I’m in a relationship with an abuser, but today I can’t muster the wherewithal to fight back. I’m not a victim, and I’m certainly not a survivor (except in the most technical of senses, as in I continue to wake up every morning), but more like the residue that is spit out at the end of the day when I get to leave my government job. But, he loves me, I know he does, because I can see a doctor whenever I want without having to fear bankruptcy, and because every two weeks he gives me a liveable wage. He has me in handcuffs, but my goodness, they are of the highest quality and crafted from the most beautiful gold.
Besides, do I really want to be a survivor? A survivor bears and endures, is the one out of five hundred who made it. Also, you don’t get to be a survivor until after the fact, whatever “the fact” is, which I suppose is a nice thought, that there is a before and an after, a beginning and an end, and you can get through it. It is a nice way to reframe a shitty situation, to take back some control. You victimized me, but I survived that victimization, so suck it, I’m a survivor.

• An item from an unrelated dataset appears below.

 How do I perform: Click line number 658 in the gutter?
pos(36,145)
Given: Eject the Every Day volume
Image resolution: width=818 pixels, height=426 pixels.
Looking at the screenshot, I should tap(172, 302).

Is this all too heavy to describe a job? No, I don’t think so, not if you plan on continuing the job for another 30 years. I try to talk myself down when feeling this way about work. “This? This is nothing. I can do this.” But it’s curious how heavy nothing can feel. I would say my first marriage ended in divorce because of nothing. Could I have stayed with my first husband for thirty years? Well, we were friends first, and no one was being abused, so yeah, I could have. It’s just that we went around and around and around about the same stupid stuff like taking out the garbage or refilling the dog’s water dish (of course it’s never really about the garbage or the water dish), but stupidity can be crushing, so we divorced, and it was hard, but now I believe we are both happier. I guess I’m saying that if this job were my husband, we’d have divorced long ago.

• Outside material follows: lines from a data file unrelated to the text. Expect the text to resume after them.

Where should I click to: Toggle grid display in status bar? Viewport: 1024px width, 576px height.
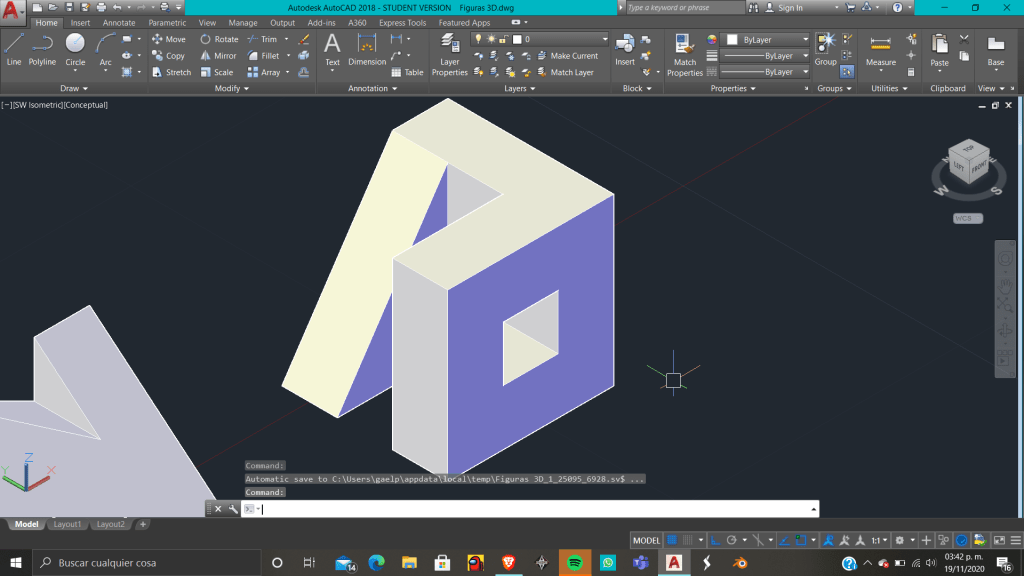[672, 540]
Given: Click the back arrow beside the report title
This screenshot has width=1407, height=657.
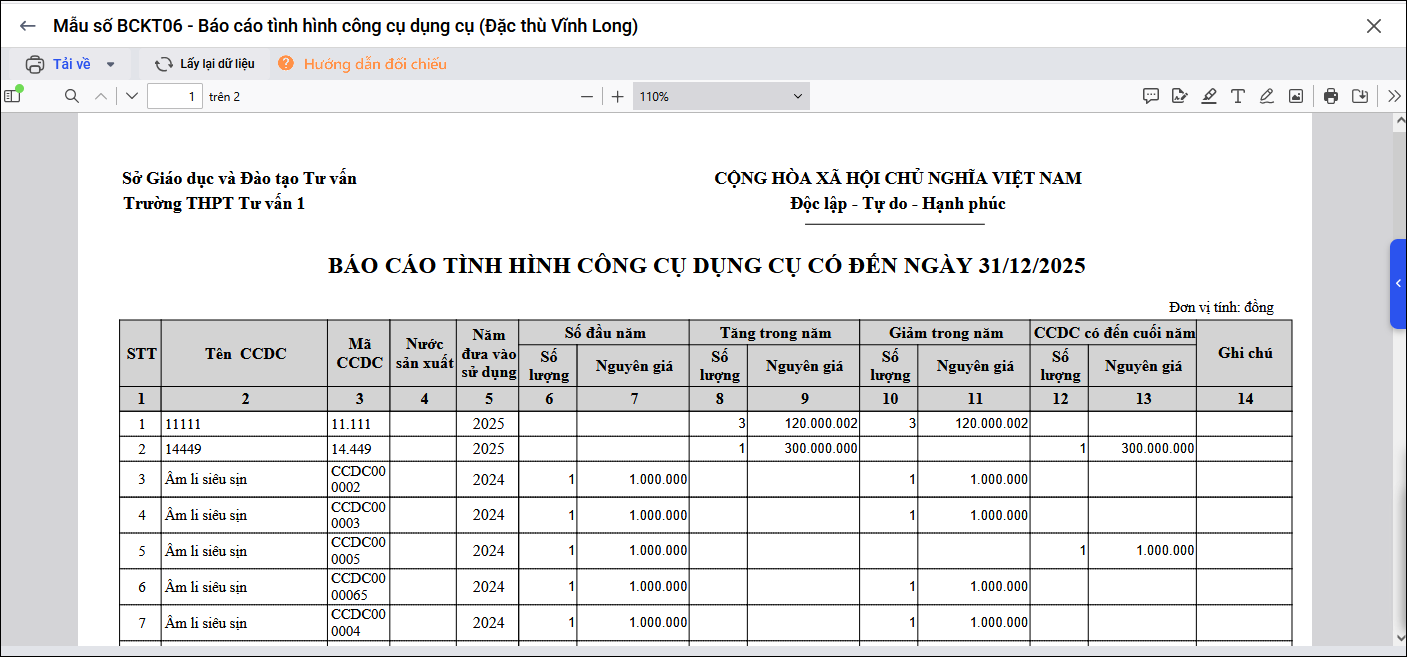Looking at the screenshot, I should point(28,26).
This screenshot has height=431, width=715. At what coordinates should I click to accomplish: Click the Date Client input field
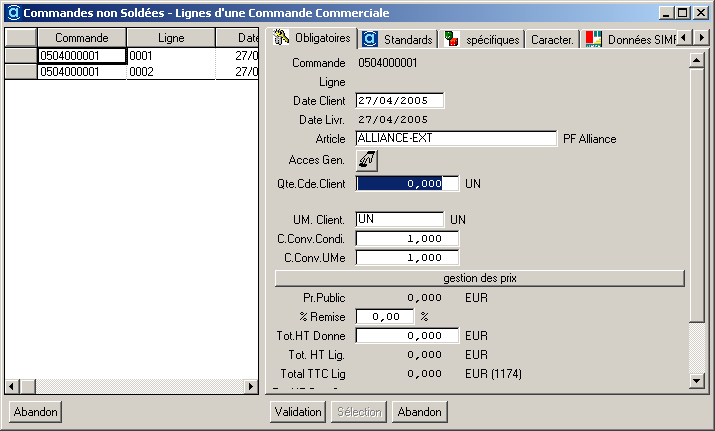[x=399, y=101]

And today, I’m at work, and I’m getting increasingly frustrated with all the stupidity of my job that just happens to be piling up all at once, but it’s so much more than stupid shit! It’s very similar to my arguments with Chad about filling the dog’s water dish, but raised to nth degree: do we use hot or cold water? Do we change it daily or only when it’s empty? Do we fill it to the top and have it spill, or only fill it halfway to keep the area clean but then fill it more often? Swap water dishes with contracts:
- You said you’d fill it!
- I never said that.
- Yes, last Thursday you said you would fill it with hot water.
- No, I wasn’t even around on Thursday. You’re crazy.
I doubt myself a lot in this job; the rules are always changing and I’m not always told, or maybe the fact that the rules did change is denied. It’s so warped, but I guess having me feeling disconnected and unsure of myself makes it easier to control me and easier to convince me that I need this job. It’s classic crazy-making.
And if this is such stupid shit, then really, it doesn’t matter. Why be upset? THIS IS NOTHING. But holy fuck, that is so goddamn depressing to acknowledge that such a significant part of your life is nothing. I mean, tell me, how could you not wake up everyday thinking about how you or maybe your livelihood is:
- inconsequential
- meaningless
- pointless
- senseless
- redundant
- superfluous
- disposable
Tomorrow I’ll read this and wonder, what the fuck was wrong with me yesterday? But isn’t that just the way with an abuser? Flowers and tennis bracelets or maybe just coffee with friends in the office, and it’s all forgiven then forgotten.